Fliff is pioneering play-for-fun sports gaming, and we're looking for a talented Staff DevOps Engineer to help us power real-time, high-traffic user experiences. As a mobile game development expert, you'll thrive in a fast-paced environment, solving complex distributed systems problems and partnering closely with Product, Engineering, and Security teams.
Who We're Looking For
We need someone who is passionate about building scalable, reliable, and secure platforms that support large volumes of real-time traffic. You should excel at solving complex distributed systems problems, enjoy working in a fast-paced environment, and have a platform mindset with an automation-first philosophy. Additionally, you'll drive architectural decisions that improve engineering velocity and system reliability.
What You'll Do
As our Staff DevOps Engineer, you'll:
- Architect, build, and operate highly available, high-performance infrastructure to support large volumes of real-time traffic during peak sports windows.
- Lead the design and development of internal platforms, tooling, and automated workflows that accelerate engineering productivity.
- Own and improve observability (metrics, logs, traces), monitoring, and alerting to ensure fast detection and resolution of issues.
- Drive incident response, root-cause analysis, and reliability improvements across the engineering organization.
- Enhance and maintain our Kubernetes-based platform, including Helm charts, multi-environment pipelines, cluster upgrades, and operational hardening.
- Implement and evolve security best practices around IAM, network architecture, secrets management, and infrastructure governance.
- Build and maintain CI/CD pipelines that support safe, rapid, and stable deployments.

_Action item 1_: Rewrite the Staff DevOps Engineer posting, everything from "Fliff is pioneering" down to "and system reliability.", with "distributed systems" replaced by "large-scale systems".
_Action item 2_: Write the next part of the Staff DevOps Engineer posting, picking up after its last line.

Dataset entries:
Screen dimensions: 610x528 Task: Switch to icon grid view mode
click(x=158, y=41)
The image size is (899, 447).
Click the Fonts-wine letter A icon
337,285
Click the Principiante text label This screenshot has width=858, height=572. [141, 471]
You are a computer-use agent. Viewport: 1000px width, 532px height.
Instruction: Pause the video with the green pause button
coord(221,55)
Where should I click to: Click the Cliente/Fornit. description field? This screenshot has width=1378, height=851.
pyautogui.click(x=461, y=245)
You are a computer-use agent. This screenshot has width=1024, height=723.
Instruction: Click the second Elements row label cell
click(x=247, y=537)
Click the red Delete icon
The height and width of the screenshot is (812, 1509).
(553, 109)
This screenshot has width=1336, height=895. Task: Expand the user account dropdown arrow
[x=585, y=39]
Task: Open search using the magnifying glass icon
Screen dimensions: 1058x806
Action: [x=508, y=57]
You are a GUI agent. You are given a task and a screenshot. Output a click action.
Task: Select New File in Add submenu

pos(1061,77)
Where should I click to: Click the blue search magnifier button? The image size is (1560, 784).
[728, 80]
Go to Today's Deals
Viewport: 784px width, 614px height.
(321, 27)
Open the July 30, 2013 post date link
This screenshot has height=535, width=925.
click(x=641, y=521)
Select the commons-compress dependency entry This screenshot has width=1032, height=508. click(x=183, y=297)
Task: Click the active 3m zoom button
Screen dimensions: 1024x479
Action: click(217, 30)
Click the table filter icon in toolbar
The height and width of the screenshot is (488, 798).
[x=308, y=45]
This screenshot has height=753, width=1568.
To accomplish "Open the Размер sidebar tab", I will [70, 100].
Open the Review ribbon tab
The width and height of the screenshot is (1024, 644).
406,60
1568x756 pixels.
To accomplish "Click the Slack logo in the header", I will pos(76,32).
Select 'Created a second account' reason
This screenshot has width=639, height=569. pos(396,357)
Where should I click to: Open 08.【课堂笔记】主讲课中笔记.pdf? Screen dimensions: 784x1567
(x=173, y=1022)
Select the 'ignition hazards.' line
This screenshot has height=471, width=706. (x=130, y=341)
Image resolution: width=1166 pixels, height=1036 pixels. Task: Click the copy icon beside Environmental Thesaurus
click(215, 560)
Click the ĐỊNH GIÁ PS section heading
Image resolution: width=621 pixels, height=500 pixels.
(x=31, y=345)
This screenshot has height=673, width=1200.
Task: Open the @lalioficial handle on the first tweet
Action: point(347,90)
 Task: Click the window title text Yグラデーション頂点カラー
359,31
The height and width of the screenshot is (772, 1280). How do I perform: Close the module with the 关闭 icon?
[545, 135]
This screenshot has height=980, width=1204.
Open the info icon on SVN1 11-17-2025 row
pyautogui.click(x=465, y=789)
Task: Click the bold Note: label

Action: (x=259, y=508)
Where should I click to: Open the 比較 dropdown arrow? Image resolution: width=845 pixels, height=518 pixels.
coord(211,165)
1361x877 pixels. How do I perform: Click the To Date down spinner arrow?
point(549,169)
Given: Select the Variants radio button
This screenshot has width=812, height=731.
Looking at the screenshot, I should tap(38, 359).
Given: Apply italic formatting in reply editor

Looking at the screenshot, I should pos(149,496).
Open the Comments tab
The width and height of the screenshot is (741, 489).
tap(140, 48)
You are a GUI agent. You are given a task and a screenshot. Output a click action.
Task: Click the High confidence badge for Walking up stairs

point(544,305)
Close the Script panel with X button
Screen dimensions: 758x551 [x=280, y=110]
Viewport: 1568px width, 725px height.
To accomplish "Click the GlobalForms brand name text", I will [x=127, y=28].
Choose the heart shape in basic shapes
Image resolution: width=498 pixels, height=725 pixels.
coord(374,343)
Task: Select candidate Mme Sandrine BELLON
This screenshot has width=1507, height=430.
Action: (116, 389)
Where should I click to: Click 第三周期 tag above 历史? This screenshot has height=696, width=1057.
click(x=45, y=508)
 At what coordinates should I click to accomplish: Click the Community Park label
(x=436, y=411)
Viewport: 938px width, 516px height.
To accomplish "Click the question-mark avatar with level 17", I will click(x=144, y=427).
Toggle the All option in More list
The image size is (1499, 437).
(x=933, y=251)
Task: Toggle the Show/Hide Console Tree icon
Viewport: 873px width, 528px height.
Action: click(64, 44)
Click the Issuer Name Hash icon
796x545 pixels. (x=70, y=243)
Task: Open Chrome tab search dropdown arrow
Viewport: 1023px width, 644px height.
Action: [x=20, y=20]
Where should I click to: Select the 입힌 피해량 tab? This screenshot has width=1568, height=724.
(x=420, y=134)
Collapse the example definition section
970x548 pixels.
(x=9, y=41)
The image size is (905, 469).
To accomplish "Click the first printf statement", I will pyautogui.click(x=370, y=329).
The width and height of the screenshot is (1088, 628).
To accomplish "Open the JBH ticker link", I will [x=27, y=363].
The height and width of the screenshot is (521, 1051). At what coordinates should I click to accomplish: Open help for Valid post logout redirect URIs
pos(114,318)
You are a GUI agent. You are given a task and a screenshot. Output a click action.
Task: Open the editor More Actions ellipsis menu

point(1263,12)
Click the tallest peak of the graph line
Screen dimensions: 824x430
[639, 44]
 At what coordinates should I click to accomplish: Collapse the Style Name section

_Result 1_:
Fliff is pioneering play-for-fun sports gaming, and we're looking for a talented Staff DevOps Engineer to help us power real-time, high-traffic user experiences. As a mobile game development expert, you'll thrive in a fast-paced environment, solving complex large-scale systems problems and partnering closely with Product, Engineering, and Security teams.
Who We're Looking For
We need someone who is passionate about building scalable, reliable, and secure platforms that support large volumes of real-time traffic. You should excel at solving complex large-scale systems problems, enjoy working in a fast-paced environment, and have a platform mindset with an automation-first philosophy. Additionally, you'll drive architectural decisions that improve engineering velocity and system reliability.

_Result 2_:
- Partner with engineering leadership on capacity planning, cost optimization, and infrastructure roadmap planning.
- Mentor and guide engineers across teams, influencing architectural direction and DevOps best practices.
Required Skills & Experience
We're looking for someone with:
- 7+ years of SRE/DevOps/Cloud Infrastructure experience supporting production systems at scale.
- Proven experience running distributed systems and microservices in high-traffic or high-availability environments.
- Deep knowledge of Kubernetes, Helm, and cloud-native architecture (preferably AWS).
- Strong proficiency in Go or another backend programming language.
- Exposure to PostgreSQL, Redis, DynamoDB, or Cassandra performance tuning in a production environment.
- Deep familiarity with event-driven systems, streaming pipelines, or messaging platforms such as Kinesis, Kafka, Pub/Sub, or RabbitMQ.
- Advanced hands-on experience with Terraform or a comparable IaC solution.
- Strong practical understanding of observability stacks (Datadog, Prometheus, Grafana, OpenTelemetry, etc.).
- Experience implementing SLOs, SLIs, error budgets, and reliability-driven engineering practices.
Benefits
As part of our team, you'll enjoy:
- An annual salary ranging from $180,000 to $220,000, depending on experience and background.
- Unlimited/Flexible Time Off: Flexible vacation policy
- Health benefits with 100% paid premiums* for medical, dental, and vision plans for employees and dependents, plus an on-demand healthcare concierge.
- Pre-tax savings plans for healthcare, with up to a $500 annual employer contribution to the HSA (if enrolled in the HSA medical plan).
- Employee-sponsored 401(k) to help reach your financial goals.
- Fully remote work environment.
- Generous parental leave.
- Professional development opportunities in a dynamic, global setting.
Perks
You'll also enjoy:
- Work Remotely.
- $500 work-from-home stipend + Equipment & Accessories.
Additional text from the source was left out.